Stored data ▸
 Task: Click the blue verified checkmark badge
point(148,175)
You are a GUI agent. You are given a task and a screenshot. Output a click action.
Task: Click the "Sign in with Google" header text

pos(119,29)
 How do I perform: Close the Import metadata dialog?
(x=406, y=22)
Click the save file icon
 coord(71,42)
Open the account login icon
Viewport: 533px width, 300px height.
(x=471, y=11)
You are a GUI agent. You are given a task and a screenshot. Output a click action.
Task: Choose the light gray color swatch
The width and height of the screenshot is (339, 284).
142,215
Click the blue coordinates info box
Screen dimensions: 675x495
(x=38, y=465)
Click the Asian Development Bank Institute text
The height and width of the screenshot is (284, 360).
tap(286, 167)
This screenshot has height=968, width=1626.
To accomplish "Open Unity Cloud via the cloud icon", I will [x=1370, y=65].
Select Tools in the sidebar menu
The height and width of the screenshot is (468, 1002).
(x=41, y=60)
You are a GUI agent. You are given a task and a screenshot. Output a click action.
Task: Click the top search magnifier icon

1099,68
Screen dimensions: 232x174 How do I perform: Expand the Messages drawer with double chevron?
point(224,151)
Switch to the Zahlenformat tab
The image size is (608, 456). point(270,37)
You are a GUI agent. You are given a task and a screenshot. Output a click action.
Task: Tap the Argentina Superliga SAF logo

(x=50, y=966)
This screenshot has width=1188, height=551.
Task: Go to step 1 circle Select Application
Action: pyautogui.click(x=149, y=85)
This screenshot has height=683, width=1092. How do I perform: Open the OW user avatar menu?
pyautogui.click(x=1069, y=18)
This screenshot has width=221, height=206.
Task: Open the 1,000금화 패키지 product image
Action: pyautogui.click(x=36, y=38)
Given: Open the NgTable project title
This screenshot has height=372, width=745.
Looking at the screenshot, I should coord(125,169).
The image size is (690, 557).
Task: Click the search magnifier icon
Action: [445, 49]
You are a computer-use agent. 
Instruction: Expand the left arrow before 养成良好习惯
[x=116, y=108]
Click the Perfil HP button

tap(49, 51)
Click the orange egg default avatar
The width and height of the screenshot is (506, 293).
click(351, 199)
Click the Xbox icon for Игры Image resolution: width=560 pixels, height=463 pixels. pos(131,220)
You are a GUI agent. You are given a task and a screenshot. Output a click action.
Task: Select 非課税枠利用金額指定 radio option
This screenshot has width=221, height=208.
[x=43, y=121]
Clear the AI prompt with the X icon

The request ▸
Return every line of the entries above that contains the string "with", matching case exactly.

Correct output ▸
Task: Click the "Sign in with Google" header text
Screen dimensions: 232x174 How do I perform: Expand the Messages drawer with double chevron?
Clear the AI prompt with the X icon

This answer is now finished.